• Redação

Ministério Público não admite que governos espionem opositores políticos


Em sessão plenária do Supremo Tribunal Federal (STF), realizada por videoconferência nesta quarta-feira (19), o procurador-geral da República, Augusto Aras, afirmou que o Ministério Público não admite que governos espionem opositores políticos.




A frase foi proferida no julgamento da Arguição de Descumprimento de Preceito Fundamental (ADPF) nº 722, na qual a Rede Sustentabilidade questiona investigação sigilosa que teria sido aberta pelo Ministério da Justiça e Segurança Pública (MJ) contra professores universitários e servidores federais e estaduais de segurança identificados como integrantes do “movimento antifascismo”. O partido alega violação à liberdade de expressão pelos atos do MJ que, sob o pretexto de supostamente protegerem a segurança nacional, colocam em risco a livre manifestação de ideias.




Ao analisar o conteúdo dos relatórios de inteligência, que estão sob sigilo, o procurador-geral reforça que o Estado brasileiro é plural, e não total, razão pela qual não se deve admitir que cidadãos sejam vigiados apenas por discordarem de quem quer que seja.




No entanto, diz ser preciso fazer uma distinção fundamental entre as atividades de inteligência e as de investigação. A primeira, sustenta, tem por objetivo fornecer informações úteis para a tomada de decisões nos escalões superiores, materializadas em relatórios que apenas organizam informações para formar conhecimento. “Outra coisa, bem diferente, é a investigação criminal, cujo objetivo é coletar dados acerca da materialidade e da autoria de crimes. No caso vertente, as informações foram coletadas na atividade típica de inteligência, não de uma atividade de índole inquisitorial ou investigativa”, esclarece.



Outro fato relevante citado pelo PGR foi a apuração pela Comissão Mista de Controle das Atividades de Inteligência do Senado Federal, que concluiu que nenhum cidadão brasileiro teria sido prejudicado pelo dossiê elaborado pela Secretaria de Operações Integradas (Seopi), do Ministério da Justiça.




Os chamados “dossiês”, prossegue Augusto Aras, representaram uma compilação de dados e informações extraídas de fontes abertas, como Instagram, Facebook, Youtube e manifestos publicados nas redes sociais.
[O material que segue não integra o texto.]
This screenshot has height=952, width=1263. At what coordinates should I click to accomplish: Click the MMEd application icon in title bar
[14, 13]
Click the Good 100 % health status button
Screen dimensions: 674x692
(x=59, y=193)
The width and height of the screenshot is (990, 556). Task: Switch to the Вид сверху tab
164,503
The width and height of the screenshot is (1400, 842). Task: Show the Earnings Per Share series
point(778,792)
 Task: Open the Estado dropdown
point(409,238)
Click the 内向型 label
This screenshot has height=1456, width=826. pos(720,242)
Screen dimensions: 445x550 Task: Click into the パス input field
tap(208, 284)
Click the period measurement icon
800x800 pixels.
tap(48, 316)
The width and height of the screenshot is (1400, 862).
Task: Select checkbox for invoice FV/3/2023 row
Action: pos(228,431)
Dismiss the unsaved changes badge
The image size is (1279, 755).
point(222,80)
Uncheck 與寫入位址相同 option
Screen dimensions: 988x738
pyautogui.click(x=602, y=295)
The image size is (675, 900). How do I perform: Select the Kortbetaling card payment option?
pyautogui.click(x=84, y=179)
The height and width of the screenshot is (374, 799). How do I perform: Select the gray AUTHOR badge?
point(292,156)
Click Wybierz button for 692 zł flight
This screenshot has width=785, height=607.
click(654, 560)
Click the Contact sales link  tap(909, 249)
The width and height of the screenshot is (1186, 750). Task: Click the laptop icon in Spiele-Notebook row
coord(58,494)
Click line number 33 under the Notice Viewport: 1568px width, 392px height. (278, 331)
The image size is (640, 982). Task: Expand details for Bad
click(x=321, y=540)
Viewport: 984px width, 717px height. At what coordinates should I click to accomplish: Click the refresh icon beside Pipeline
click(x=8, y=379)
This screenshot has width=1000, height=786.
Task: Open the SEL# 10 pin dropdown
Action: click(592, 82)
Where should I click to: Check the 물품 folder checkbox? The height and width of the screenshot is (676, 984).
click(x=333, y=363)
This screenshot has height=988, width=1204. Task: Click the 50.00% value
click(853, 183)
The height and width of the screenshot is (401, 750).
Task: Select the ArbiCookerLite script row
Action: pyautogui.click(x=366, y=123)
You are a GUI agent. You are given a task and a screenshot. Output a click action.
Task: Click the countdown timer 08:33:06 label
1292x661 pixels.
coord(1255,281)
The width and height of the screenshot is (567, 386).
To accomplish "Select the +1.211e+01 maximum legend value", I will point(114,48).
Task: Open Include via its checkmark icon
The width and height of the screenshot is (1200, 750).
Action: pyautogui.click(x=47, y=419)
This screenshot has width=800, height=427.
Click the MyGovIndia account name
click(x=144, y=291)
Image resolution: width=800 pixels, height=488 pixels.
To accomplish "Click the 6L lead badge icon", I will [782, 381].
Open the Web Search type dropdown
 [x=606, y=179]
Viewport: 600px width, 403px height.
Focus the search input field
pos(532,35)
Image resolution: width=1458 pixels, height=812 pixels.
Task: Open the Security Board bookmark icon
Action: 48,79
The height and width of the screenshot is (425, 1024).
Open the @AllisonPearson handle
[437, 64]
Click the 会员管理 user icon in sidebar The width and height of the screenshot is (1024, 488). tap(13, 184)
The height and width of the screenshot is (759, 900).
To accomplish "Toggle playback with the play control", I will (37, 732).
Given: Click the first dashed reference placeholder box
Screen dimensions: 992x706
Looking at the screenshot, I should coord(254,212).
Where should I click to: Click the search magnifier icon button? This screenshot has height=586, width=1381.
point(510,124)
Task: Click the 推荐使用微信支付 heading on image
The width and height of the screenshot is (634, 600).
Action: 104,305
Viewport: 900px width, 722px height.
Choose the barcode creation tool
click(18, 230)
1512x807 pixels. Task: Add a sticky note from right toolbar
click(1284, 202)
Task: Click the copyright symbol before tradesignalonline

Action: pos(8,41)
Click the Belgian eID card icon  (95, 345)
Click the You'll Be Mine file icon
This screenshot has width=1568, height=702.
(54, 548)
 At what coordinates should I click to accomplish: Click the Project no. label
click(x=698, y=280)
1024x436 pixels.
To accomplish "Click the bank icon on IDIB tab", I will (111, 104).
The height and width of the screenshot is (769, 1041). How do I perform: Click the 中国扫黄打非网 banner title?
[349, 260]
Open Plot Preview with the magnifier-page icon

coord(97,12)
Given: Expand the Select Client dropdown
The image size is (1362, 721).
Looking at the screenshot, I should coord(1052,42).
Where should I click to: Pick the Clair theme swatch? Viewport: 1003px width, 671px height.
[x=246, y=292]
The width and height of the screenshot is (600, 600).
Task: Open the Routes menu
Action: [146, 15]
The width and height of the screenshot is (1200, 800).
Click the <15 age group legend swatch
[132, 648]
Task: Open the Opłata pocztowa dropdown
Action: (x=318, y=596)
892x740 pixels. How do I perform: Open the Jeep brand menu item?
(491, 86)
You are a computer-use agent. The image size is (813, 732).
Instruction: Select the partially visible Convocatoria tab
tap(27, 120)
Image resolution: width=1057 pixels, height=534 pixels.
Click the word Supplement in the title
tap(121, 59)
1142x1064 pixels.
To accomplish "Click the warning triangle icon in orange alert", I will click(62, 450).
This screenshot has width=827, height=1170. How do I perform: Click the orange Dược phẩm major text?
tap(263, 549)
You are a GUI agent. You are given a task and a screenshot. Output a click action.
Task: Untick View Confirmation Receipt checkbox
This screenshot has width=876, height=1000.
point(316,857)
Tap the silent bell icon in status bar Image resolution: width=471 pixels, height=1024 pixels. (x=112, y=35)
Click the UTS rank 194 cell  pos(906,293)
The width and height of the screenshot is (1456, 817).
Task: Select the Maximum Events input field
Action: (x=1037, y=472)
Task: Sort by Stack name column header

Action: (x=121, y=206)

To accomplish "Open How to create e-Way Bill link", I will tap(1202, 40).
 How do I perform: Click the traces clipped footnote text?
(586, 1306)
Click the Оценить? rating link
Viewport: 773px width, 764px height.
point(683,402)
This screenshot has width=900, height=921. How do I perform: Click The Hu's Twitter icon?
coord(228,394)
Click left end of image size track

Os relatórios de inteligência, portanto, não invadiram a privacidade de brasileiros, e o acesso a esses dados não demandaram autorização judicial. “As listas com os nomes dos policiais foram obtidas a partir do cruzamento de dados dos manifestos, ou seja, manifestações político-sociais que se exteriorizam de maneira ostensiva por meio da subscrição de inúmeras pessoas, nas redes sociais”, pontua.



O PGR destaca ainda a finalidade da inteligência, atividade voltada a antecipar eventos que podem, de alguma forma, colocar em risco a sociedade e o Estado.




Nesse contexto, a produção dos relatórios está inserida na lógica de levantamento de cenários. “É compreensível que os órgãos de inteligência permaneçam atentos a grupos policiais que se organizam em movimentos sociais, sobretudo após o incidente que envolveu tiros que alvejaram um parlamentar. Ânimos acirrados podem ocasionar tragédias coletivas ou individuais”, alertou, fazendo menção à vedação constitucional à realização de greves e à sindicalização de militares.




Por considerar que a ADPF foi embasada exclusivamente em notícias veiculadas na imprensa e na internet, e por não ter havido delimitação de um ato do poder público idôneo, o procurador-geral da República se manifesta pelo indeferimento da medida cautelar. Entre outros pedidos, a Rede Sustentabilidade requer a imediata suspensão da produção e disseminação de conhecimentos e informações de inteligência estatal produzidos sobre integrantes do ‘movimento antifascismo’ por desvio de finalidade. Também requer a abstenção pelo MJ de produzir e disseminar tais conhecimentos visando o constrangimento ilegal de cidadãos e a imediata abertura de inquérito pela Polícia Federal para apurar eventual prática de crime por parte do ministro da Justiça e Segurança Pública e de seus subordinados.